Le tout premier personnage que Roy Dupuis a interprété sur une scène était le Renard du Petit Prince, son livre fétiche. «J'étais en maternelle et ma mère avait cousu mon costume, raconte-t-il avec un plaisir évident. C'est moi qui disais: “On ne voit bien qu'avec le cœur. L'essentiel est invisible pour les yeux. Apprivoise-moi''.»
Le comédien n'a pas changé avec les années: son attitude souvent désabusée a beau laisser croire le contraire, il y a toujours en Roy Dupuis un ti-cul qui dit «apprivoise-moi». En personne, l'homme dégage à la fois un je-m'en-foutisme froid et une émotivité troublante. Tantôt l'un. Tantôt l'autre. Si bien que devant lui on se sent toujours en équilibre sur un fil.

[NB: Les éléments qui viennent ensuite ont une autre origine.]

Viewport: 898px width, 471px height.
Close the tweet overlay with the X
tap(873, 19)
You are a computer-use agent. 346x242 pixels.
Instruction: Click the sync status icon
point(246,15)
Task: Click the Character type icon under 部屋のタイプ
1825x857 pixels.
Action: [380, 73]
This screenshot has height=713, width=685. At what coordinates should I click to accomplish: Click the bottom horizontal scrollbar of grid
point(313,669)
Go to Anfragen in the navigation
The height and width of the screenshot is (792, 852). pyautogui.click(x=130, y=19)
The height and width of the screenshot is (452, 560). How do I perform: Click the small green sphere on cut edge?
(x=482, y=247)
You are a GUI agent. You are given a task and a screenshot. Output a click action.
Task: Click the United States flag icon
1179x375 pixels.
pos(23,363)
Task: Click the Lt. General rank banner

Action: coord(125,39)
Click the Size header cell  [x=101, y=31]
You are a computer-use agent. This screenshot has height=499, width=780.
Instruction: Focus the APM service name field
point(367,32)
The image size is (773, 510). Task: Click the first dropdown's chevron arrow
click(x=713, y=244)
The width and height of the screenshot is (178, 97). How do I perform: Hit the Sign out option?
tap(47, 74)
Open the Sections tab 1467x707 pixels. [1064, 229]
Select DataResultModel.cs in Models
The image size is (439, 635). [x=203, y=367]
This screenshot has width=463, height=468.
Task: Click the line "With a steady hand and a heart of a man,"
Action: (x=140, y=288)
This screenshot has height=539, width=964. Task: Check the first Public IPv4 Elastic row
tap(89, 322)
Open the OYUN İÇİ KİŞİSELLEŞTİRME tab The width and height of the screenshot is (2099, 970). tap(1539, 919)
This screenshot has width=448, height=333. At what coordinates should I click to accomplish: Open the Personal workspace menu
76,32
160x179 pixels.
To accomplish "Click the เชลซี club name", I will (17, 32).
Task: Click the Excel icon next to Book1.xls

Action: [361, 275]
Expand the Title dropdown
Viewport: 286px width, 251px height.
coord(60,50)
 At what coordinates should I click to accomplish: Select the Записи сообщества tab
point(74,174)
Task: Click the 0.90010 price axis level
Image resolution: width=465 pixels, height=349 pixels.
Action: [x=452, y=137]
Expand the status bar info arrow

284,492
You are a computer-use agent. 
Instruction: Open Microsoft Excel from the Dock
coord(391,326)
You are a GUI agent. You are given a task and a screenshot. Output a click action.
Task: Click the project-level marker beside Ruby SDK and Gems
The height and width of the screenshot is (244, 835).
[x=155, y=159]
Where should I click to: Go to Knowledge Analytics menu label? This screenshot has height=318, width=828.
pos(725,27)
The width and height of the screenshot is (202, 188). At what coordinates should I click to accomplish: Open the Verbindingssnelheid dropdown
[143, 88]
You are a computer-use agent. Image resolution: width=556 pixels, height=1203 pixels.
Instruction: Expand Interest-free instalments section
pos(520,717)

Avachi sur une chaise dans un appartement du Plateau Mont-Royal – notoriété oblige, il fuit les lieux publics –, il m'attend en tirant sur sa cigarette. Il est moins grand que je ne l'imaginais. Mais de son corps solidement charpenté irradie une puissance insoupçonnable à l'écran. Un chapeau à large bord fait de l'ombre à son regard vert. Pantalon de coton sable, chemise en denim délavé entrouverte sur sa peau bronzée, barbe juste ce qu'il faut: son look est 100 % cow-boy Marlboro. Visiblement, le beau gosse du Québec est très à l'aise avec son image: «J'ai un certain charisme. C'est une part de moi. Pas le portrait complet.» Sexe-symbole? Il fait la moue. «Ouais bon, on le dit encore, parfois.» Non, on le dit tout le temps. Ici. Partout. Aux États-Unis, un fan-club de «Royettes» se consume pour lui. Et son interprétation de l'énigmatique Michael dans la série télévisée La femme Nikita- qui l'a fait vivre quasi à temps plein à Toronto, de 1997 à 2001- a décuplé ses groupies dans des dizaines de pays.
Pause, soupir. «Les gens retiennent de moi ce qu'ils veulent. Mais les choses se clarifient; on commence à me connaître de plus en plus, je crois. Peut-être à cause de films plus personnels, comme Manners of Dying et Mémoires affectives (pour lequel il a remporté le Jutra du meilleur acteur en 2005). Ce sont ceux-là que je préfère, d'ailleurs», dit celui qui a enfilé une trentaine de longs métrages, une vingtaine de séries télévisées et une dizaine de pièces de théâtre depuis sa sortie de l'École nationale de théâtre en 1986, et qui, à 42 ans, incarne le fulgurant joueur des Canadiens, Maurice «Rocket» Richard.